Healing Beyond Borders
demonstrates that negotiating these borders can simultaneously dismantle and reproduce them, thereby revealing the complex, nonlinear realities of healing and diasporic identity. Through life stories and collective practices, the book challenges reductive conceptions of African and Black diasporic life in the Netherlands and Europe.
Healing Beyond Borders
demonstrates that healing can be a profoundly political, relational, and transformative process shaped by communal support, religious belonging, marginality, internal critique, and the continuous navigation of the legacies of enslavement and colonialism. It provides an analytical framework for understanding how individuals and communities create meaning, care, and resistance in spaces characterised by inequality.
This book is intended for scholars and students in religious studies, anthropology, sociology, migration studies, and postcolonial studies, offering conceptually rigorous and politically urgent insights into the entanglements of healing, identity, and the enduring legacies of enslavement and colonialism.
This book explores how people of Afro-Surinamese and Ghanaian backgrounds in the Netherlands pursue healing, showing that it is both a personal and a collective process. Healing takes place across physical, spiritual, institutional, generational, and cultural borders, which are continually contested and redefined through lived experience, creative practices, and communal care. The book highlights these borders as sites of struggle and transformation, positioning healing as political and urgent.

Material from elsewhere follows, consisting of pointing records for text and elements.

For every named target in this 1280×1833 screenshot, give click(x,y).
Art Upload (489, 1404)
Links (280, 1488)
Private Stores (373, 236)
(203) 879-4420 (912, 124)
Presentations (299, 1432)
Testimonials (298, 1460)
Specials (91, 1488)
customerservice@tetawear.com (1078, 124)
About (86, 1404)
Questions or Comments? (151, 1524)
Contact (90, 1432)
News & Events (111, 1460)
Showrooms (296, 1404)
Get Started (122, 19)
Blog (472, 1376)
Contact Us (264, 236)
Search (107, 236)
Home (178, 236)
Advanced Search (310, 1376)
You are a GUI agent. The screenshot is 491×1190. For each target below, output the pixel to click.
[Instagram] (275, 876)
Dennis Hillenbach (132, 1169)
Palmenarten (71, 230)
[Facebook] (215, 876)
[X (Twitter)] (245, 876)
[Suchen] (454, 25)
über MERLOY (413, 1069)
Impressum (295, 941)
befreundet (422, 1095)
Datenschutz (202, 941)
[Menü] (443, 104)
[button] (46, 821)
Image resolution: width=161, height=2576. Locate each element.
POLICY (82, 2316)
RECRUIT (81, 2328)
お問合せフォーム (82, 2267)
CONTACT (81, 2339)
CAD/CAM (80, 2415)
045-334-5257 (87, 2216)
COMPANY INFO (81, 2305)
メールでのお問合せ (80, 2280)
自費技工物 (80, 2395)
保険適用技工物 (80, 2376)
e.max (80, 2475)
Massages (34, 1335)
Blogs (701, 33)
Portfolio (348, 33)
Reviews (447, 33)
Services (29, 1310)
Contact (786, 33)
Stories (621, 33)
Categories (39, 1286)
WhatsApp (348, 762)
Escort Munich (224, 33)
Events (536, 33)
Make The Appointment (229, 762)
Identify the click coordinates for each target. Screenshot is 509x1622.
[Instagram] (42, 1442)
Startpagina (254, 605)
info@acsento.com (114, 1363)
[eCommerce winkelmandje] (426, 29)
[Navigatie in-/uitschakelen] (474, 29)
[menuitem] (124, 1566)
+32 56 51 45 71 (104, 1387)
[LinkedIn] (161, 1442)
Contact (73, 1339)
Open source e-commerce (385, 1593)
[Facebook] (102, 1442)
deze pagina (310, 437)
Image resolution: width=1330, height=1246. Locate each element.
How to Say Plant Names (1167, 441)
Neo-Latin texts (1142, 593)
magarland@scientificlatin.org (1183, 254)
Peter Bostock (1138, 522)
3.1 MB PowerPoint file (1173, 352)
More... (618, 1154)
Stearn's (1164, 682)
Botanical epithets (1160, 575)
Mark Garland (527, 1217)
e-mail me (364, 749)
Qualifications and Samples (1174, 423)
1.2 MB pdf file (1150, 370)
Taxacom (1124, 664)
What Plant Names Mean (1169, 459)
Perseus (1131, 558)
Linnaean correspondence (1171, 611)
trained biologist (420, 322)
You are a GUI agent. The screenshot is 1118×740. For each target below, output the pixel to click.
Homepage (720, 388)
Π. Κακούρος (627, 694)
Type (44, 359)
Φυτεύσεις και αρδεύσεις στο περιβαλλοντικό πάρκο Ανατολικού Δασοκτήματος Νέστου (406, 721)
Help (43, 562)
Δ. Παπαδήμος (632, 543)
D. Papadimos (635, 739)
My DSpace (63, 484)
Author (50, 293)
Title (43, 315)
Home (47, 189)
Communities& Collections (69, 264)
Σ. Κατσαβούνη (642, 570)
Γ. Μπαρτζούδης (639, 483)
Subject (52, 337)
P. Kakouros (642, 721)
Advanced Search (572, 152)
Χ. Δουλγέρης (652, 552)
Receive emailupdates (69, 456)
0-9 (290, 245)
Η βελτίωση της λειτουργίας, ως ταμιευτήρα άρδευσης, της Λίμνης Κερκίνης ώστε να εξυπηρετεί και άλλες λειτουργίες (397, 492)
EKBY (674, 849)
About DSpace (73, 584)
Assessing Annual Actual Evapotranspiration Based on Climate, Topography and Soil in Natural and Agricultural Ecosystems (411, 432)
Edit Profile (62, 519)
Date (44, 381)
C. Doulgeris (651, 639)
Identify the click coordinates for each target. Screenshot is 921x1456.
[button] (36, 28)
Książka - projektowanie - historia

Based on 13 months of ethnographic fieldwork, the book shows that healing involves resistance, hope, innovation, and restoration. Healing preserves cultural memory, strengthens solidarity, and supports individual and collective well-being. It is expressed through shared rituals, political engagement, artistic expression, as well as daily and mutual care, all of which are ways of questioning, creating and shifting the borders that shape and often limit lives and pursuits.
Healing Beyond Borders
challenges conventional views of trauma by showing that healing is neither linear nor limited to the individual. Instead, it is a communal, political, and creative process necessary for addressing and dealing with anti-Black racism and structural inequality. Communities adapt various practices, integrate diverse knowledge systems, preserve and examine certain traditions and practices. Practices such as rest, storytelling, and artistic expression are crucial for building resilience, fostering renewal, and confronting historical and ongoing violence.
The book shows the complexity and urgency of healing as an embodied, religious, spiritual, social, and cultural process. It serves as a valuable resource for those seeking to understand Afro-diasporic experiences, cultural resilience, and the transformative potential of community-based practices.
Healing Beyond Borders
encourages readers to reconsider the meaning of healing and to reflect on how, where, when, and with whom healing may occur.